• _Texte source_
****

Édito -Le sort des enfants talibés au Sénégal : entre esclavagisme et éducation religieuse …

{ Les richesses et les enfants sont la parure de la vie de ce monde, mais les bonnes actions impérissables recevront une récompense meilleure auprès de ton Seigneur et elles suscitent un meilleur espoir } [ Sourate 18 – Verset 46 ]

Habillés en haillons, pieds nus,  une boite de conserve vide à la main en guise de sébile,  l’image de ces jeunes enfants  qui errent nuit et jour dans les rues de notre capitale,  en quête d’aumône, a fini par s’imposer comme faisant partie du décor de notre espace public. On se bouche les oreilles pour ne pas entendre leurs cris de détresse, on ferme les yeux pour ne pas voir leur misère,   on reste sourd à cet appel ardant  de notre conscience qui nous invite à agir. Pourtant,  qu’on le veuille ou non, notre responsabilité  à tous dans cette tragédie n’en demeure pas moins engagée.

Dans les lieux d’affluence comme les places publiques, les marchés, les arrêts de bus, les croisements marqués par des feux de circulation,  il est quasi-impossible de  ne pas  rencontrer ces enfants qu’on appelle communément « Talibé ». Victime du mauvais sort, ils le sont bien. En effet, s’en tenant aux statistiques officielles,  ils seraient 100.000 enfants  dans les rues du Sénégal. Leur moyenne d’âge se situe autour de 11 ans.  Une enquête menée à ce propos révèle que  les plus jeunes auraient  2 ans, et près de la moitié n’ont pas 10 ans.   Les talibés consacrent une part importante de leurs temps à des activités autres que les apprentissages coraniques. L’une des plus importantes reste la mendicité.  De visu, ces tous petits inspirent  un sentiment de compassion, mais aussi et surtout  de condamnation, aussi bien du « seriñ daara », que  des parents de ces enfants, qui les ont sacrifié sous l’autel d’autres exigences,  et  négligé leurs droits les plus  élémentaires.

Les talibés  sont assurément sont au cœur d’une énorme circulation d’argent avec des obligations de versement à leurs « seriñ daara ». Une étude intitulée le «sarax», ses revenus et le Maître coranique» faite par l’écrivain-chercheur Pape Tall en collaboration avec Enda Tiers Monde,  enseigne que ces derniers  versent mensuellement une faramineuse somme qui dépasse les deux milliards Francs Cfa. Cette même étude dénonce  un  business de la mendicité des enfants soutenue,  parrainée et encouragée par des maîtres coraniques affairistes, mus par leurs seuls  intérêts crypto-personnels.

****

• _Données d'entrée_

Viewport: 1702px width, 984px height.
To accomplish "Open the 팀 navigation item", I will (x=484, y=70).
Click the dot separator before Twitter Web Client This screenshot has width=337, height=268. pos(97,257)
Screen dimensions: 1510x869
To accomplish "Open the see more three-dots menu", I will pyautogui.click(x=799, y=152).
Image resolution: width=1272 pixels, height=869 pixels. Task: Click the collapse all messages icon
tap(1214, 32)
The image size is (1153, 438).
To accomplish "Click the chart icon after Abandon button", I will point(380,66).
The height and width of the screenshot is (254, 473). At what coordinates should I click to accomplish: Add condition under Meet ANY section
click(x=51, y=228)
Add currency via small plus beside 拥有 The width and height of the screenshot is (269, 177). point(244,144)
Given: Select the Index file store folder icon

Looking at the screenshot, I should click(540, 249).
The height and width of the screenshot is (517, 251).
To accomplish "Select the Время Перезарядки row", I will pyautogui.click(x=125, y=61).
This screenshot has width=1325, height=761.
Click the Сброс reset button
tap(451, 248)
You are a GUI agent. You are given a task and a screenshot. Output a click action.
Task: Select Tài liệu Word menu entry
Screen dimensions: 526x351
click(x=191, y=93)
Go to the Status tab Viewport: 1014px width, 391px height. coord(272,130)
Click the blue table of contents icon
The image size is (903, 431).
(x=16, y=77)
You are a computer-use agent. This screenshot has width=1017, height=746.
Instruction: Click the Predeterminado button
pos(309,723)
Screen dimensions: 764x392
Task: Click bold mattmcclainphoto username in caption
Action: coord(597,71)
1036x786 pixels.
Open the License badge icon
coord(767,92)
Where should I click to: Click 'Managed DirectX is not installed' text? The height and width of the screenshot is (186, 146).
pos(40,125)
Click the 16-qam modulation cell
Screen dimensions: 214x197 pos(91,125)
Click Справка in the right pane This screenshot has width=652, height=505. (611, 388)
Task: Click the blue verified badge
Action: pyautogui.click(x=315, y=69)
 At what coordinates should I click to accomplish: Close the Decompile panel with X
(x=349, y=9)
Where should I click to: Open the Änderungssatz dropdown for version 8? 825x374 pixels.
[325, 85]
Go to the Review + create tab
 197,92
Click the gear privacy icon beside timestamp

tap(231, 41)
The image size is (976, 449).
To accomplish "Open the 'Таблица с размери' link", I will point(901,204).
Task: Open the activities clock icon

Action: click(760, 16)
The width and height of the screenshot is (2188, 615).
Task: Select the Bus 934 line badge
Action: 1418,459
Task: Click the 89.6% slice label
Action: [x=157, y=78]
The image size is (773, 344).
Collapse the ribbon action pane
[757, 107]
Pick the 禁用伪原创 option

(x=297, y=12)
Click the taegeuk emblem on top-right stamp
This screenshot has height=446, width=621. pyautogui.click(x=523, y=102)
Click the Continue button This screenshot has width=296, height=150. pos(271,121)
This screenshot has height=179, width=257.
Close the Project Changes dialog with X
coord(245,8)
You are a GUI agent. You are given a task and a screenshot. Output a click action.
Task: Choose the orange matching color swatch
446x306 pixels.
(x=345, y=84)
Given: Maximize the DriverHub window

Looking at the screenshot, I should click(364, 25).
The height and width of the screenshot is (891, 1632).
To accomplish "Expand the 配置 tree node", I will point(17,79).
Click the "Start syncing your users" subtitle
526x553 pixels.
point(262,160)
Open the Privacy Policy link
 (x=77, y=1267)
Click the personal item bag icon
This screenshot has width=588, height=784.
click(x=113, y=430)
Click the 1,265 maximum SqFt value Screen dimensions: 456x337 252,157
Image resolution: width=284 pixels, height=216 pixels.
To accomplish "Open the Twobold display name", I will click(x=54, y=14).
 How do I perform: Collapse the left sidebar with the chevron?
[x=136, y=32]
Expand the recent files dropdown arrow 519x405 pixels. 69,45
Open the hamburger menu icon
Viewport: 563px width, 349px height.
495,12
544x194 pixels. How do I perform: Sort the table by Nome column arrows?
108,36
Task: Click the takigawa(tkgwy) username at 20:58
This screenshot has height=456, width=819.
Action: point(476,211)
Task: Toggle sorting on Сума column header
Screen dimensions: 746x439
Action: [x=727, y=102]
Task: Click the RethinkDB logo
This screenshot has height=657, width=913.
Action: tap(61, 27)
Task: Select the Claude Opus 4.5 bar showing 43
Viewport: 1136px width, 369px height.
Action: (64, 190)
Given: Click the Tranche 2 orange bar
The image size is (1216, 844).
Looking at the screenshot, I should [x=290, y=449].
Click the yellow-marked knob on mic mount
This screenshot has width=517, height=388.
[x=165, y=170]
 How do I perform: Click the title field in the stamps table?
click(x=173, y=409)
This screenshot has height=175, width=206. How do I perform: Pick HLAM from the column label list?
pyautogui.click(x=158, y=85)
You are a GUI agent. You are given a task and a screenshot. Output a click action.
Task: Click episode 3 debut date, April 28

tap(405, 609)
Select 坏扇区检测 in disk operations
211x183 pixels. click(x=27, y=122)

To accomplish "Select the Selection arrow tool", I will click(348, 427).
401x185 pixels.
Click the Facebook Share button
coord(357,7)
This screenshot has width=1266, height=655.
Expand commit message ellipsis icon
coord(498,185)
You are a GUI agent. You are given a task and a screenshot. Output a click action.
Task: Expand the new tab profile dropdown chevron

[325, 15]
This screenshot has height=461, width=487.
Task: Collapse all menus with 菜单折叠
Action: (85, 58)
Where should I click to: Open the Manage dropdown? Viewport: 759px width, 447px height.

****

• _Exercices à faire_
1. Quels lieux d'affluence l'éditorial sur les enfants talibés cite-t-il comme endroits où l'on croise presque toujours ces enfants ? Donnez-les tous.
2. Dans la liste, recopiez mot pour mot les lignes allant de celle qui contient "544x194 pixels. How" jusqu'à celle qui contient "coord(498,185)", ces deux lignes comprises.

• _Corrigés détaillés_
1.
- les places publiques
- les marchés
- les arrêts de bus
- les croisements marqués par des feux de circulation

2.
544x194 pixels. How do I perform: Sort the table by Nome column arrows?
108,36
Task: Click the takigawa(tkgwy) username at 20:58
This screenshot has height=456, width=819.
Action: point(476,211)
Task: Toggle sorting on Сума column header
Screen dimensions: 746x439
Action: [x=727, y=102]
Task: Click the RethinkDB logo
This screenshot has height=657, width=913.
Action: tap(61, 27)
Task: Select the Claude Opus 4.5 bar showing 43
Viewport: 1136px width, 369px height.
Action: (64, 190)
Given: Click the Tranche 2 orange bar
The image size is (1216, 844).
Looking at the screenshot, I should [x=290, y=449].
Click the yellow-marked knob on mic mount
This screenshot has width=517, height=388.
[x=165, y=170]
 How do I perform: Click the title field in the stamps table?
click(x=173, y=409)
This screenshot has height=175, width=206. How do I perform: Pick HLAM from the column label list?
pyautogui.click(x=158, y=85)
You are a GUI agent. You are given a task and a screenshot. Output a click action.
Task: Click episode 3 debut date, April 28

tap(405, 609)
Select 坏扇区检测 in disk operations
211x183 pixels. click(x=27, y=122)

To accomplish "Select the Selection arrow tool", I will click(348, 427).
401x185 pixels.
Click the Facebook Share button
coord(357,7)
This screenshot has width=1266, height=655.
Expand commit message ellipsis icon
coord(498,185)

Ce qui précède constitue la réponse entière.